Japan’s ¥158 trillion ($1.4 trillion) Government Pension Investment Fund (GPIF) Global has a high outsourcing ratio in contrast to smaller funds, and with outsourcing has come less than stellar results over the past decade, it said in a March report. Everything except foreign bonds hasn’t produced alpha in that timeframe. The plan’s portfolio mix is almost an even split between stocks and bonds with a sliver of short-term assets.
“On the other hand, payments to asset management companies and asset managers amounted to 9.9 billion yen for domestic bonds, 13.7 billion yen for domestic stocks, 12.8 billion yen for foreign bonds, and 34.5 billion yen for foreign stocks (a cumulative total for three years). They are not negligible and make no sense,” the document added.

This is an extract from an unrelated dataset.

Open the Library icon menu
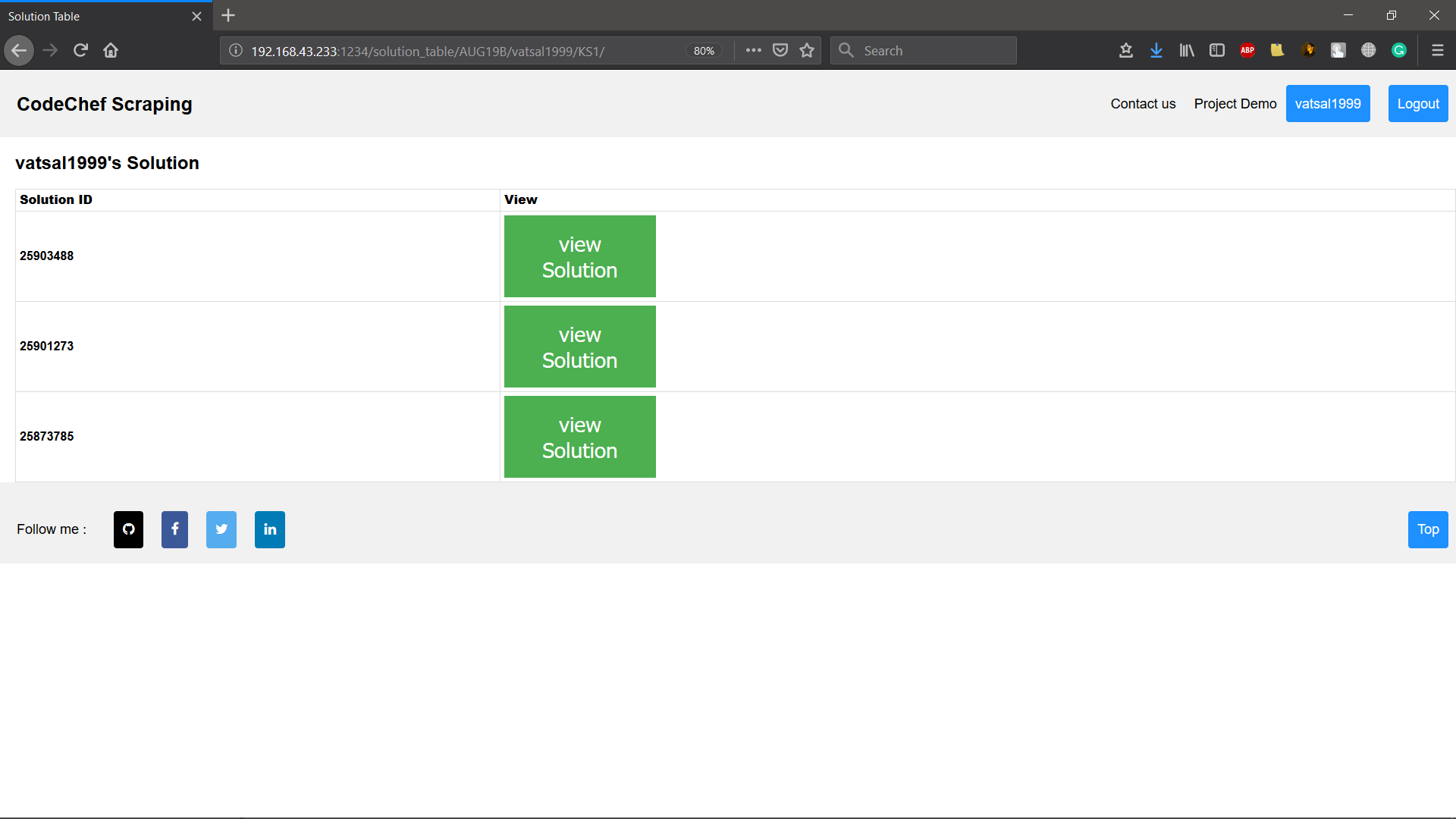The image size is (1456, 819). (x=1187, y=50)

The fund assessed the situation, and began a collaboration with Sony Computer Science Laboratories, which led to the development of a prototype system that would use AI to collect trading data to determine the investment styles of its money managers.
The program, dubbed the “Style Detector,” analyzed eight different investment strategies (high dividend, minimum volatility, momentum, value, growth, quality, fixed weight, and technical) to help determine how its managers operated. It then programmed the system to monitor the styles against various market and corporate performance as well as varying fund conditions. The fund could then use this data to determine which strategies, and in turn which managers, are more aligned with its goals.
In the future, the fund will utilize the Style Detector to determine what works best for its performance, and managers will have to up their game if they want to play in the GPIF sandbox.
“The fund managers will be aware of the fact that GPIF has the ability to analyze investment styles in real time. The style and drift of individual fund managers will also be detected, and that may encourage a certain discipline among the fund managers. In addition, GPIF will be capable of analyzing the behavior of multiple fund managers from a comprehensive perspective—a bird’s-eye view of fund manager investment styles,” said the report.
Should a manager’s performance become questionable in relation to its fees, GPIF will know why and may choose to either cut them or give them a second chance. “When asset management companies recognize that GPIF has the ability to independently analyze their investment styles and intends to continue development of even more advanced technology, they will recognize that they cannot justify their results with only qualitative explanations,” the report said.
Should it choose to keep an asset manager, the manager may need help from some AI of its own to stay in the race. “As a result, asset management companies will take action to improve the efficiency of their investment process by introducing more sophisticated technologies, including AI, to explain their behavior and be accountable for their investment practices,” said the paper.
GPIF believes the process will accelerate machine learning in the asset management world, while also ending the “dependence on individual persons from management strategies, and promote optimization.” It also says the developments will further promote the science and technology of asset management.
“First, such a system benefits GPIF by contributing to the construction of a more sophisticated manager selection system. Second, it benefits the asset management industry as a whole if GPIF’s insights can be shared with fund managers to improve their performance and risk management,” the fund said.